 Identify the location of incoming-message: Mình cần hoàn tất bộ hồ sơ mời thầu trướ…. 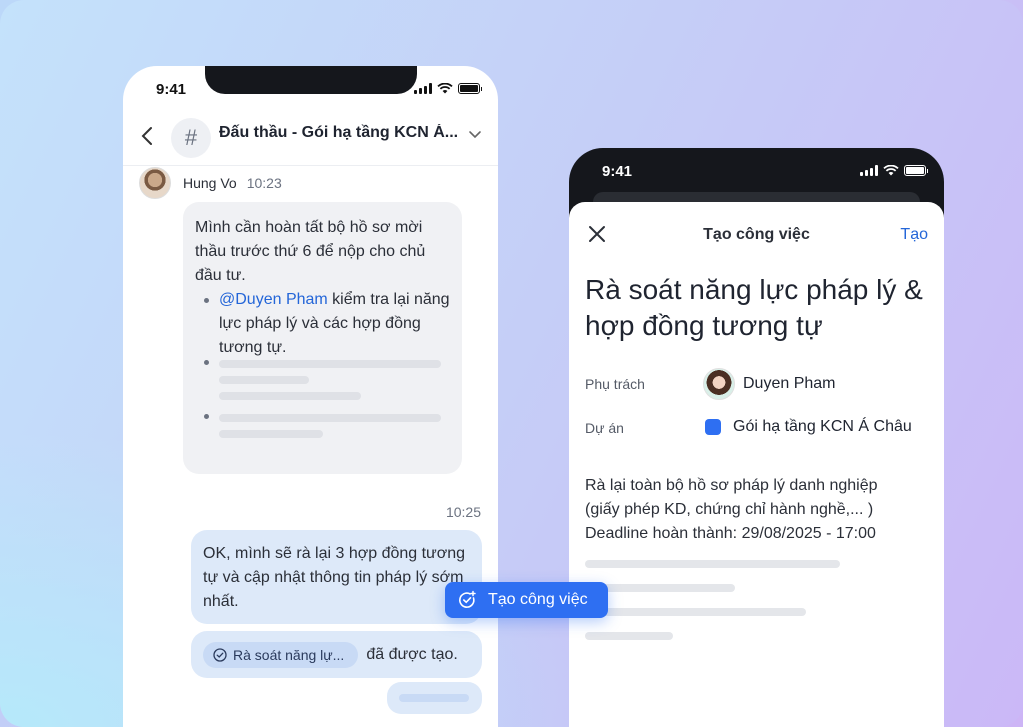
(322, 338).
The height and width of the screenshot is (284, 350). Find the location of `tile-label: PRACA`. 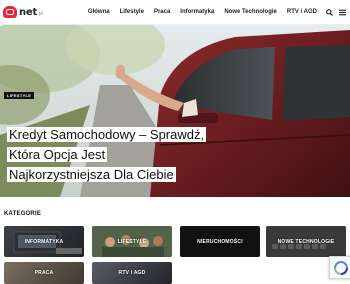

tile-label: PRACA is located at coordinates (44, 273).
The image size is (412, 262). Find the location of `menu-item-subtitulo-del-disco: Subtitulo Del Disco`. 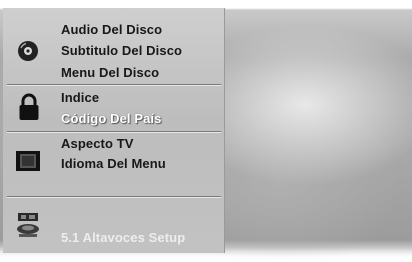

menu-item-subtitulo-del-disco: Subtitulo Del Disco is located at coordinates (122, 50).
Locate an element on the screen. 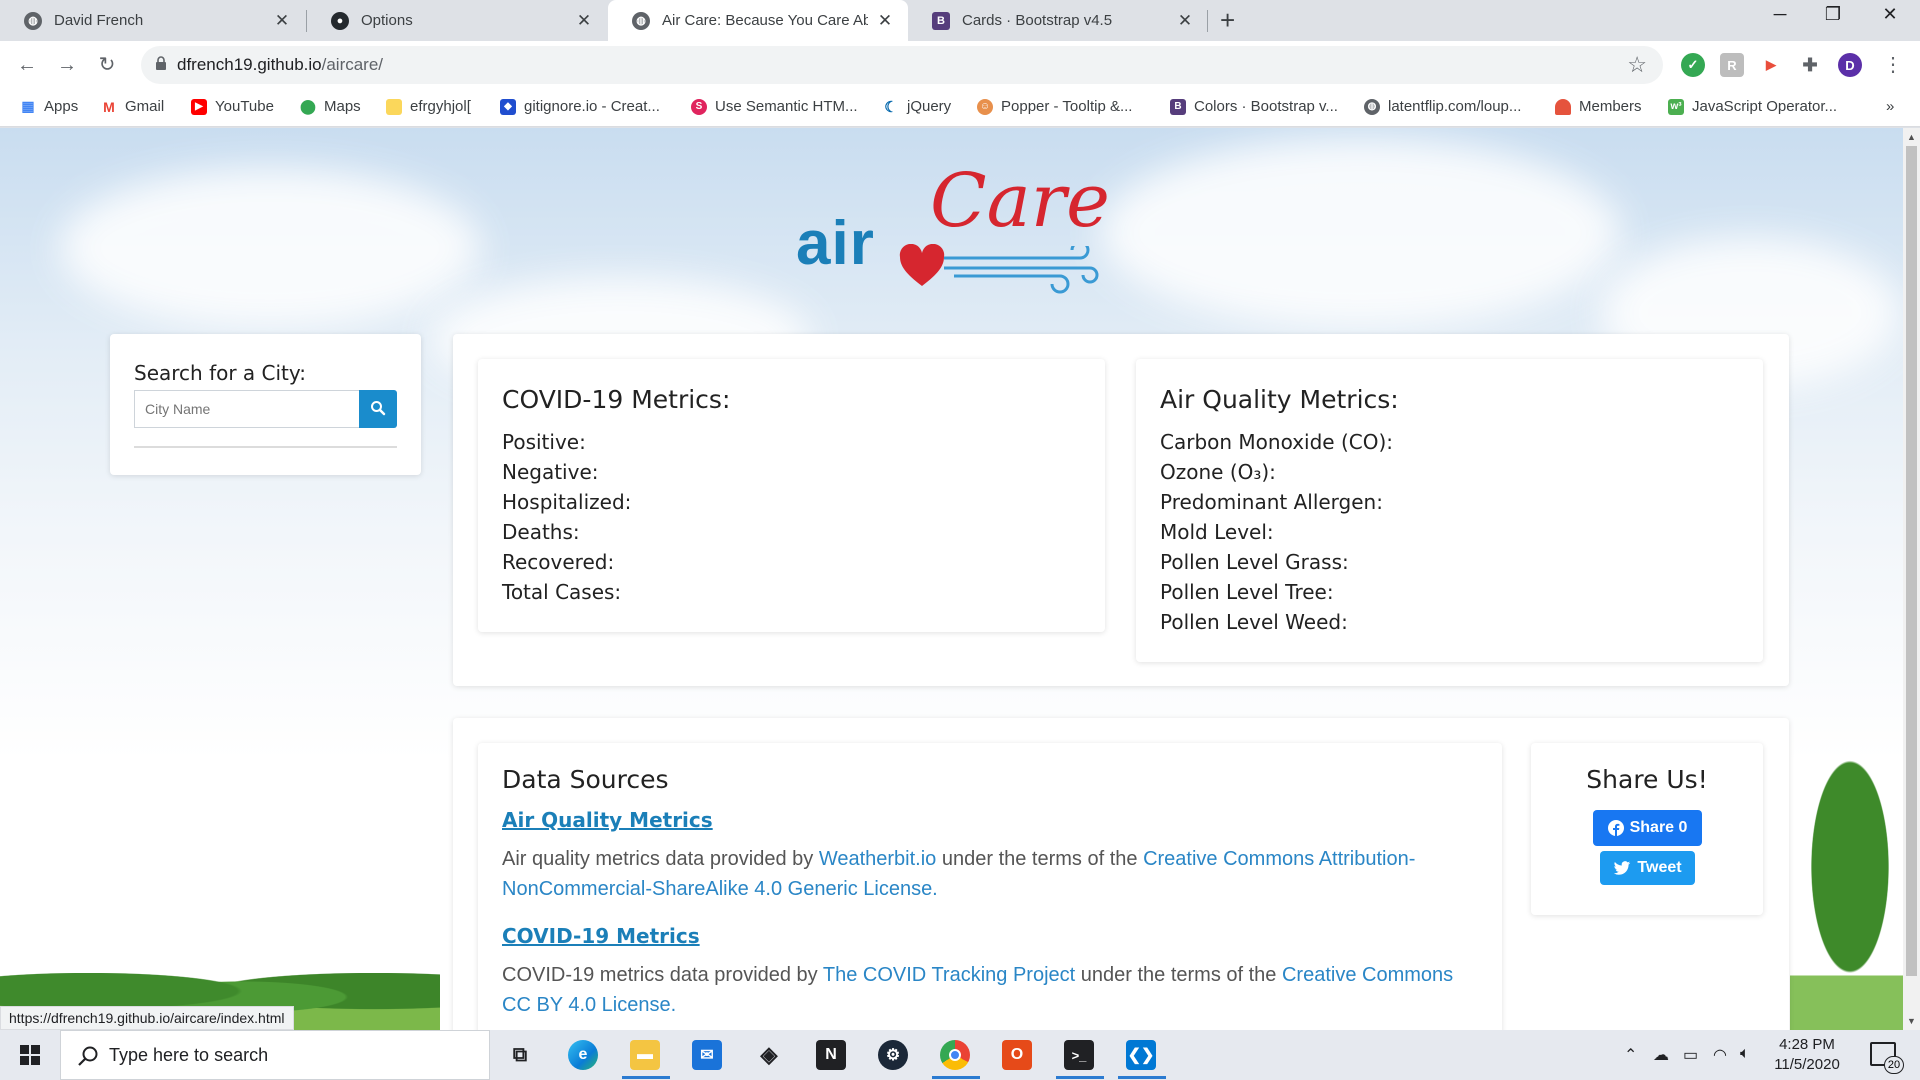 The width and height of the screenshot is (1920, 1080). popper-icon: ☺ is located at coordinates (985, 106).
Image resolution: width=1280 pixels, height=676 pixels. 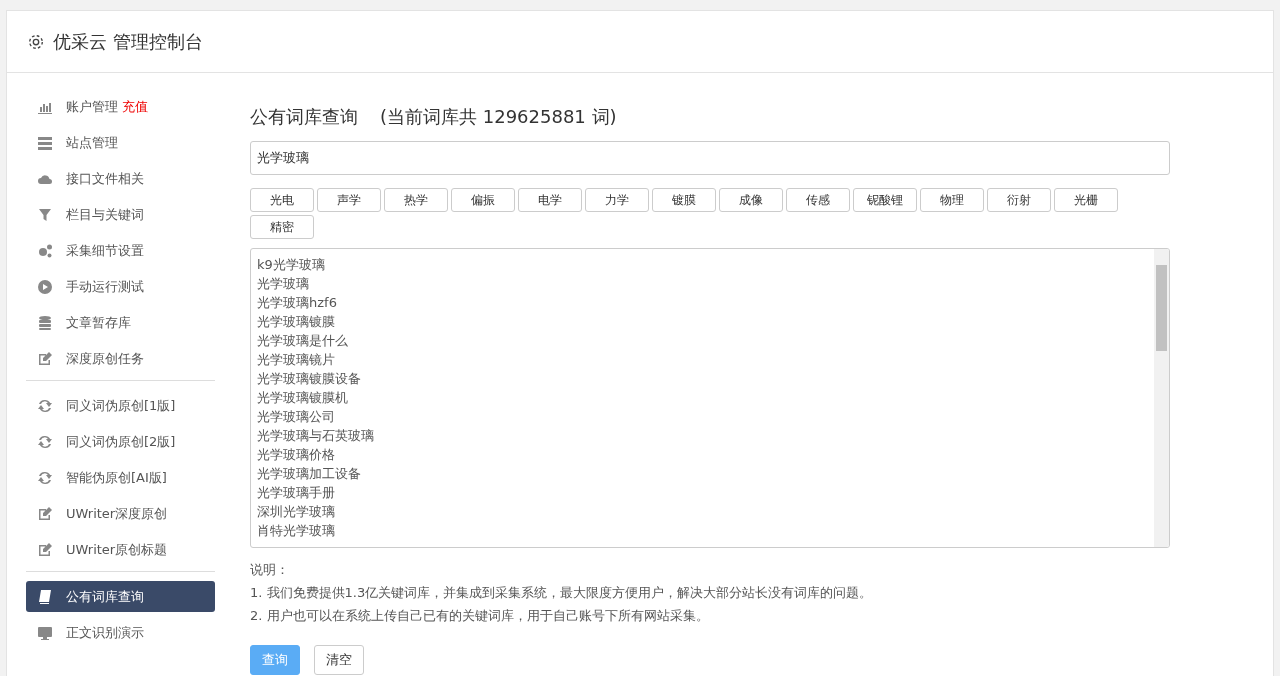 I want to click on result-item: 肖特光学玻璃, so click(x=702, y=530).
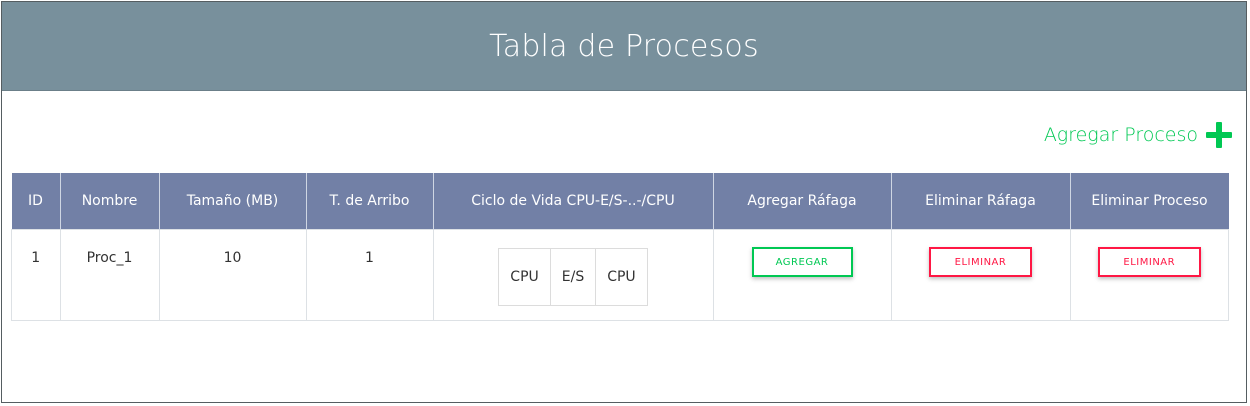  I want to click on cell-add-burst: AGREGAR, so click(802, 275).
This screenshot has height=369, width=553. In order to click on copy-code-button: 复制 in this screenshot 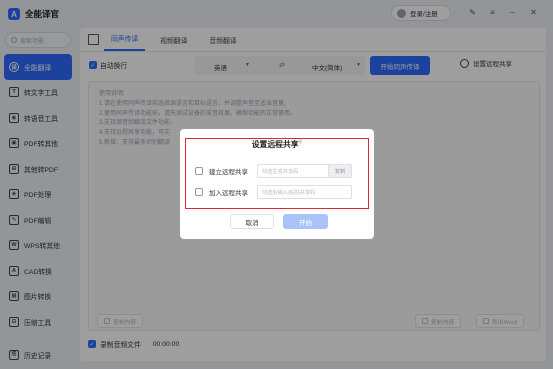, I will do `click(340, 171)`.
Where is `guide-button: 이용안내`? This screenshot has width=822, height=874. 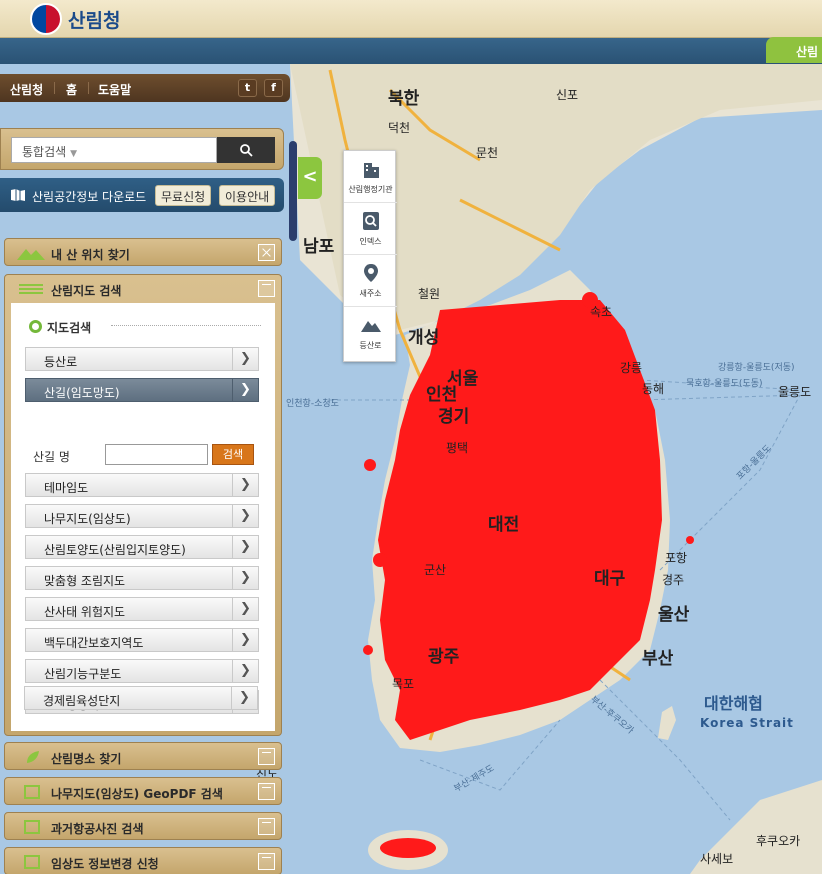 guide-button: 이용안내 is located at coordinates (248, 196).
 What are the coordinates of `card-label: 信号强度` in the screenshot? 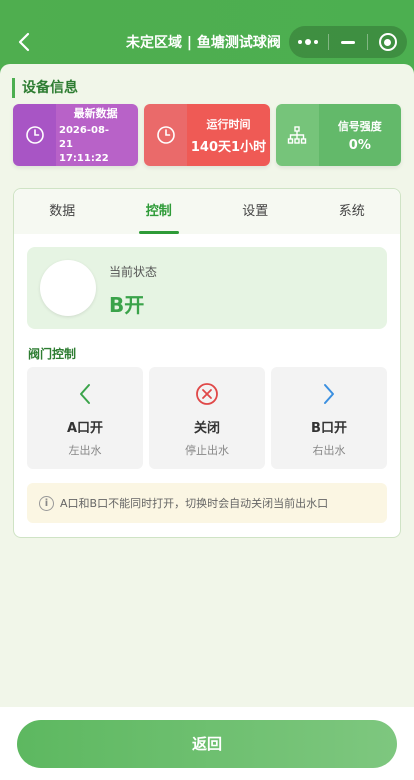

--------------------------------

Please copy out the listing above word for word, from its first line through the line that contains "menu-item-subtitulo-del-disco: Subtitulo Del Disco is", leaving the pictures out of your answer.

 Identify the location of incoming-message: Mình cần hoàn tất bộ hồ sơ mời thầu trướ…. 
(322, 338).
The height and width of the screenshot is (284, 350). Find the location of `tile-label: PRACA`. 

tile-label: PRACA is located at coordinates (44, 273).
The image size is (412, 262). Find the location of `menu-item-subtitulo-del-disco: Subtitulo Del Disco`. 

menu-item-subtitulo-del-disco: Subtitulo Del Disco is located at coordinates (122, 50).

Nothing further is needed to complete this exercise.